Anxiety put me in a chokehold and tightened its grip the longer the project went on. I assumed the role of record keeper, writing down the companies we invested in and the numbers they told me were important, and decided to stop talking altogether. I feared how stupid I would look if I tried to help with the math and it ended up wrong or ask about the newest movie that came out to find they had already seen it together twice.
I was always painfully shy, but this was different. This felt like a life or death situation. I chose life, or life where those two girls didn’t go tell all their friends how dumb I was. Looking back, I think it might’ve actually been the beginning of the end.
“Is it better to speak or to die?”
When I was in my junior year of high school, lunchtime was a war zone. 42 minutes of forced continuous human interaction with nowhere to hide. Armed with my lunchbox and books for my next classes, I prepared for the battle that sitting with the senior theatre kids roused in my head. They knew who I was because my best friend was in the shows with them and earned a seat at the table, but I had no business being there. I just didn’t have anyone else to sit with or anywhere else to go.
I was a silent interloper in their home, a live wire of nerves. The others talked about their dreams for college, cracked jokes, and played games, and I wanted more than anything to contribute something to the table, to be worthy of taking up space there. The words would crumble on my tongue though, as I begged myself to say something—anything—to stop being the weird girl who worried so much about what others thought she barely spoke.
We frequently entertained visitors at the round table, pulling over extra chairs to accommodate boyfriends or new friends or that one kid from physics who needed to help someone with homework. I’ll never forget the day a boy who was in a few of my classes came to sit with his girlfriend. My seat was the one next to his girlfriend and he moved my chair over for me before I sat down. I said a quick thank you to which he responded, “Oh my god, she talks!”
I don’t remember what happened after that. My brain went blank as shock and anxiety overtook my senses. I believed people would judge me for the things I had to say, so I stayed quiet. It turned out they were judging me anyway for not saying anything at all.
It was then I knew I had a problem. My death sentence was set in stone. I hoped college would be the chance for me to change it all and be the version of me who worried about nothing and could make friends easily. I just had to get there.

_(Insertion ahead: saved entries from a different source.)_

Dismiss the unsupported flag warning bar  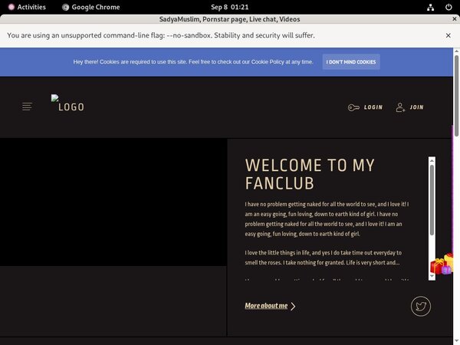coord(449,35)
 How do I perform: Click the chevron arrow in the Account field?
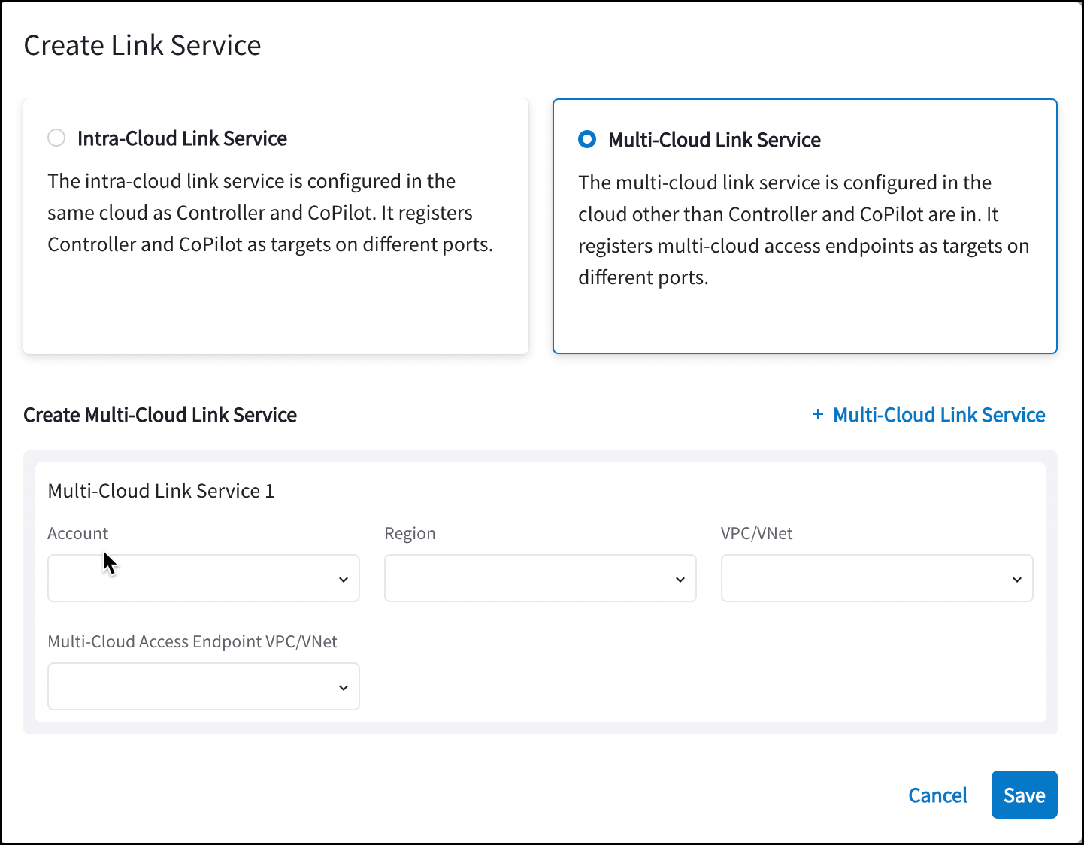pos(344,579)

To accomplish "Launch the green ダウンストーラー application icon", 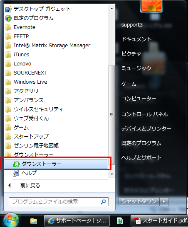I will pos(16,164).
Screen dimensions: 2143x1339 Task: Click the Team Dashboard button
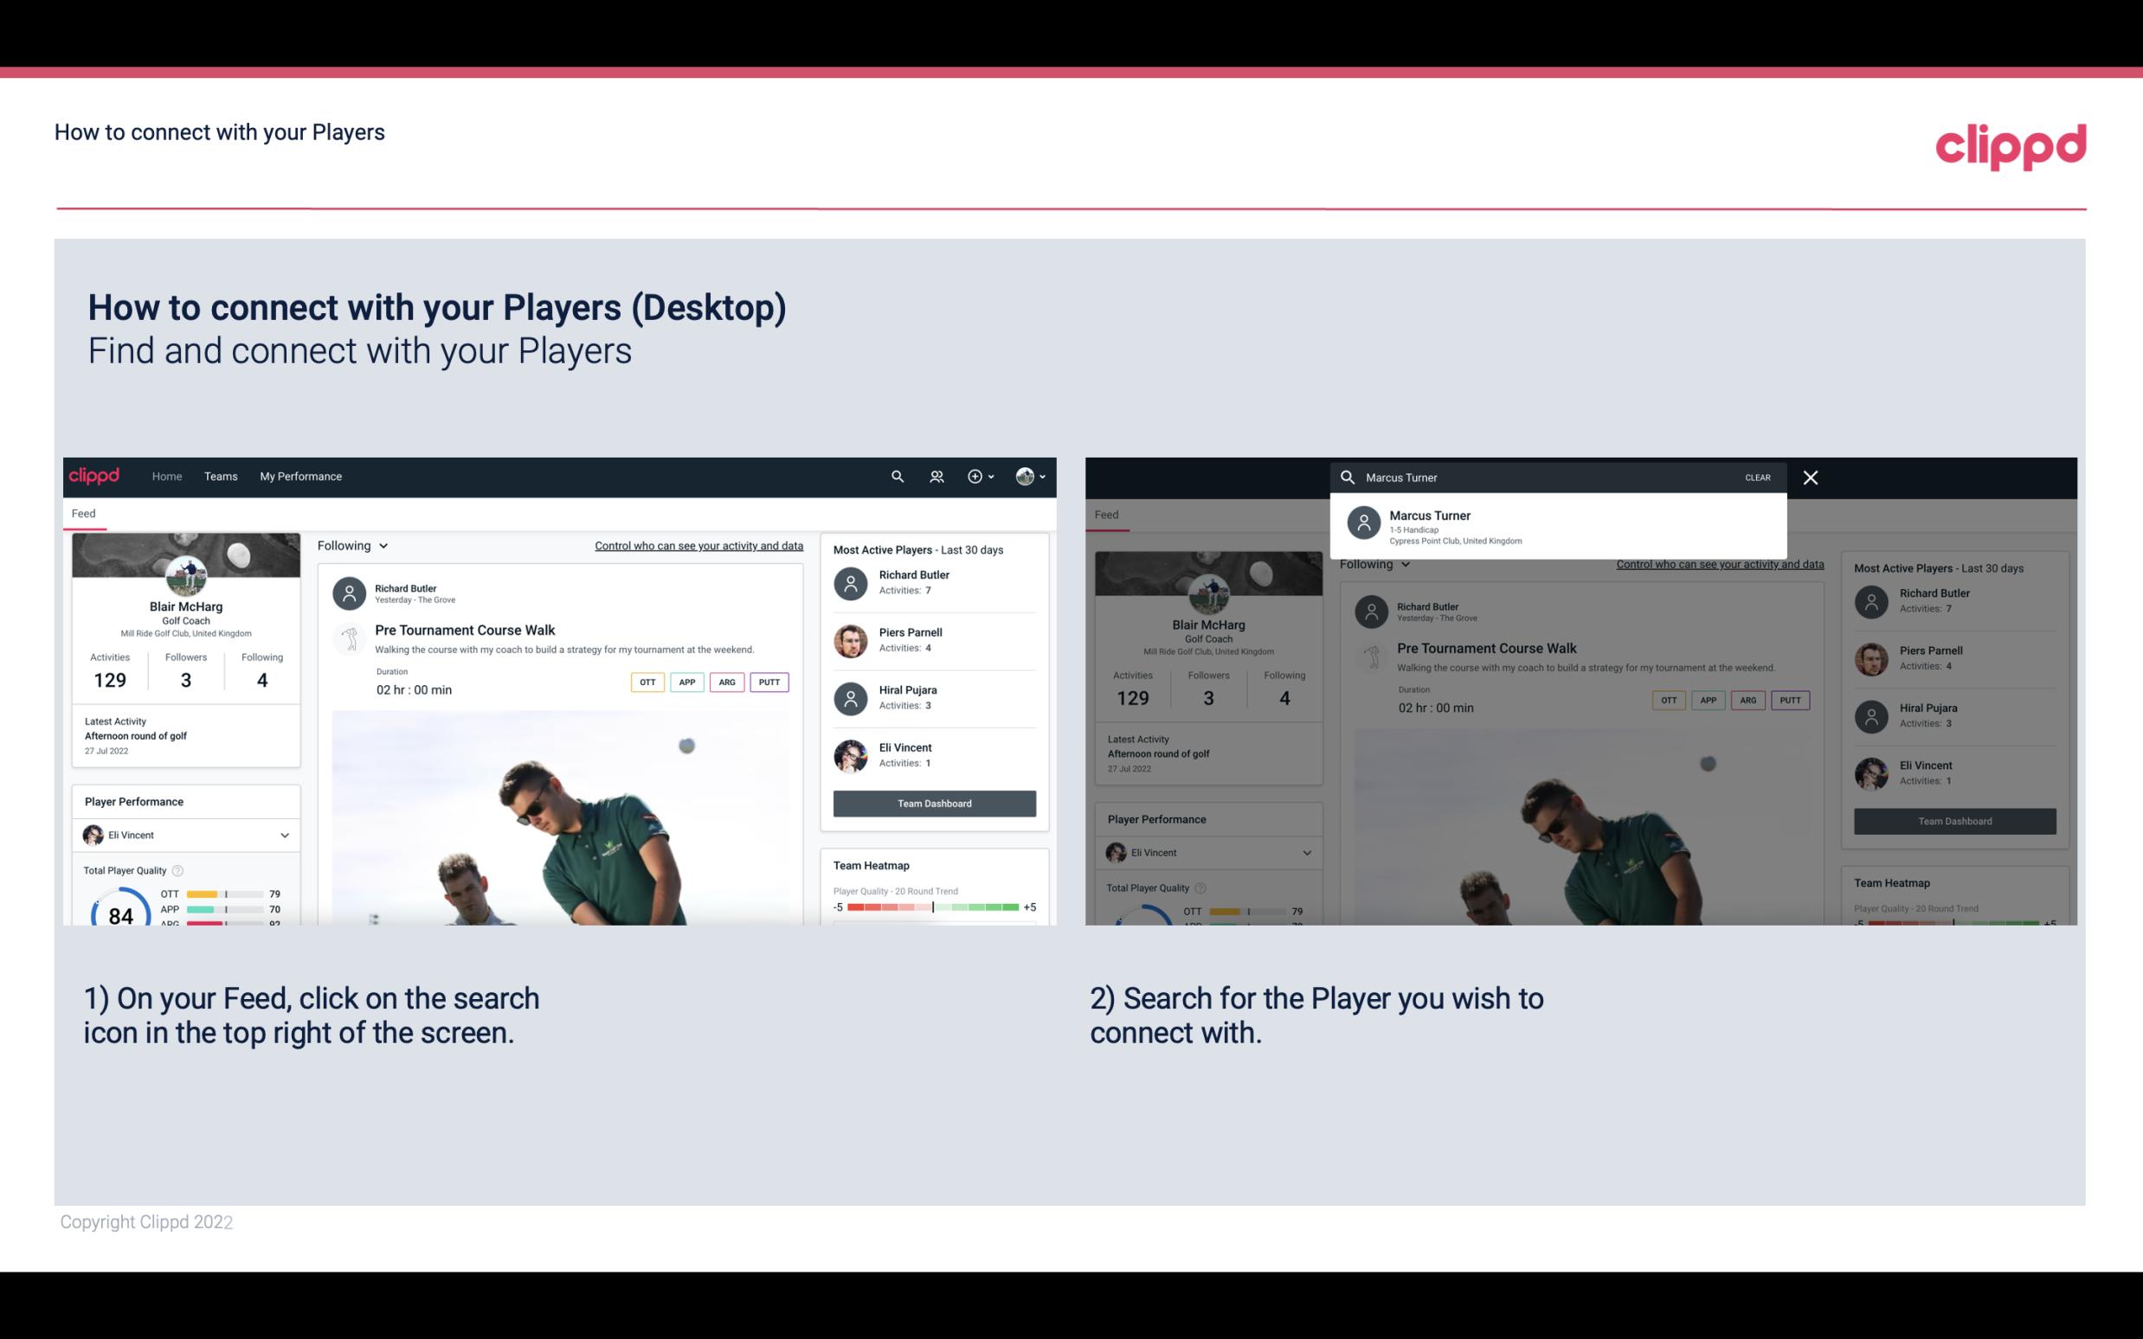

“Is it better to speak or to die?”
When I was a rising junior in college, I doubted I would live to see the next year. It’s impossible to defy a supposed death sentence, and I had a one way ticket to the bottom. That summer I reached the point I couldn’t call people on the phone or leave the house by myself or talk to literally anyone.
I can’t say I remember much from this time period, but what I do remember is feeling so scared and tired all the time. So tired of being scared all the time. Tired of being this version of myself but not knowing how to start unraveling the mess.
Turns out what I needed was a six week long intensive outpatient therapy program.
At my intake, I was given the diagnosis of Social Anxiety Disorder along with her sisters Generalized Anxiety and Major Depressive Disorder. Boom, the bitch finally had a name.
Those six weeks saved my life. The mess slowly but surely detangled itself as I gained the skills to combat the vicious family of mental illness inhabiting my brain. For the first time I learned that my struggles weren’t singular just to me and lots of people go through similar things. Lots of people who with the right help live wonderful lives. I went back to school my junior year a different person, one who was willing and hopeful to try.
“Is it better to speak or to die?”
When I was at my grandma’s house two days ago, she told me that you simply cannot and never should talk to people about certain things, like religion and politics for example. I, being more outspoken than ever three years removed from getting my life back, disagreed.
Part of the reason I am the way I am is because my family subscribes to a “peace at all costs” mentality. If someone says something that makes you upset or makes you feel small, don’t go against them. If someone does something that makes you upset or makes you feel small, don’t tell them. Keep the peace.
I love my grandma, but after being silent for most of my life, I say to hell with peace. If peaceful means dancing around each other afraid to break the shells we’re walking on, I don’t want a part of it.
This way of living only festers anxiety and distance and I find myself wishing people would talk more. Express more. Learn more. Be real for once.
I am a passionate person when it comes to the things I believe and love. I shouldn’t have to pick and choose the parts of myself I’m allowed to share with others. I shouldn’t have to swallow my feelings in the hope of sparing others. Is that so bad to believe?
I wanted to write about Marguerite de Navarre’s quote because I started doubting and thinking that maybe speaking is dying. Facing backlash from family for daring to say and talk about what no one else will is isolating. Trying to express yourself but the words not landing is disparaging. Posting writing and talking more invites judgement and feels embarrassing. Is it worth it then? Is it better to speak or to die?
What I’ve realized is that if you are not speaking, you are dying. The life I lived when I was younger is proof. I wasn’t literally dying, but the more I bottled up the more I withered away. I’m proud of the person I am now who’s willing to take more chances and commit to being authentically myself. I couldn't leave my house three years ago, but then I went on to live in another country for six months and that’s really fucking awesome!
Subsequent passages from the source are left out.